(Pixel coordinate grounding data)
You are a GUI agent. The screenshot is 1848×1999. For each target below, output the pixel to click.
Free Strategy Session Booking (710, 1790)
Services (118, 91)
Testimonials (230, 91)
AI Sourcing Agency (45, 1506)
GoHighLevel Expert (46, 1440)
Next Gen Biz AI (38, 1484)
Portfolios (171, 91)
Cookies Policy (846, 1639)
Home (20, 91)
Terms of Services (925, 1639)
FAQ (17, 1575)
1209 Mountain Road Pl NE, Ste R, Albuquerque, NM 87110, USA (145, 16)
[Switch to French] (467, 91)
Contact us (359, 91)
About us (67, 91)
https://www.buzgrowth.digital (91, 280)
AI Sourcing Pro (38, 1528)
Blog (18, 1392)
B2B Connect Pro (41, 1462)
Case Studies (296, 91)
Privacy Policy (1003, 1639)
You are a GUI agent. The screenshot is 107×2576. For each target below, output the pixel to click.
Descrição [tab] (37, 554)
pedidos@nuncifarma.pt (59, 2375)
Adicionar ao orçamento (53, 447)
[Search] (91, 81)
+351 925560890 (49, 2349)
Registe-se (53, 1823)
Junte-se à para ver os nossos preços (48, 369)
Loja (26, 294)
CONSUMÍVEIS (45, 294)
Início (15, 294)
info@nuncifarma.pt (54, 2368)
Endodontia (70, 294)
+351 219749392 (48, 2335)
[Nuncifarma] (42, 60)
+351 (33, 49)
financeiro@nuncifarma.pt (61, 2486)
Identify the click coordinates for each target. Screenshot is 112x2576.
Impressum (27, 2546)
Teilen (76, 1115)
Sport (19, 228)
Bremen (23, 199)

**EXERCISE REQUIREMENTS**
Without altering a single character, write out every record above.

**ANSWER TO THIS PROBLEM**
You are a GUI agent. The screenshot is 1848×1999. For each target below, output the pixel to click.
Free Strategy Session Booking (710, 1790)
Services (118, 91)
Testimonials (230, 91)
AI Sourcing Agency (45, 1506)
GoHighLevel Expert (46, 1440)
Next Gen Biz AI (38, 1484)
Portfolios (171, 91)
Cookies Policy (846, 1639)
Home (20, 91)
Terms of Services (925, 1639)
FAQ (17, 1575)
1209 Mountain Road Pl NE, Ste R, Albuquerque, NM 87110, USA (145, 16)
[Switch to French] (467, 91)
Contact us (359, 91)
About us (67, 91)
https://www.buzgrowth.digital (91, 280)
AI Sourcing Pro (38, 1528)
Blog (18, 1392)
B2B Connect Pro (41, 1462)
Case Studies (296, 91)
Privacy Policy (1003, 1639)
You are a GUI agent. The screenshot is 107×2576. For each target below, output the pixel to click.
Descrição [tab] (37, 554)
pedidos@nuncifarma.pt (59, 2375)
Adicionar ao orçamento (53, 447)
[Search] (91, 81)
+351 925560890 (49, 2349)
Registe-se (53, 1823)
Junte-se à para ver os nossos preços (48, 369)
Loja (26, 294)
CONSUMÍVEIS (45, 294)
Início (15, 294)
info@nuncifarma.pt (54, 2368)
Endodontia (70, 294)
+351 219749392 (48, 2335)
[Nuncifarma] (42, 60)
+351 (33, 49)
financeiro@nuncifarma.pt (61, 2486)
Identify the click coordinates for each target. Screenshot is 112x2576.
Impressum (27, 2546)
Teilen (76, 1115)
Sport (19, 228)
Bremen (23, 199)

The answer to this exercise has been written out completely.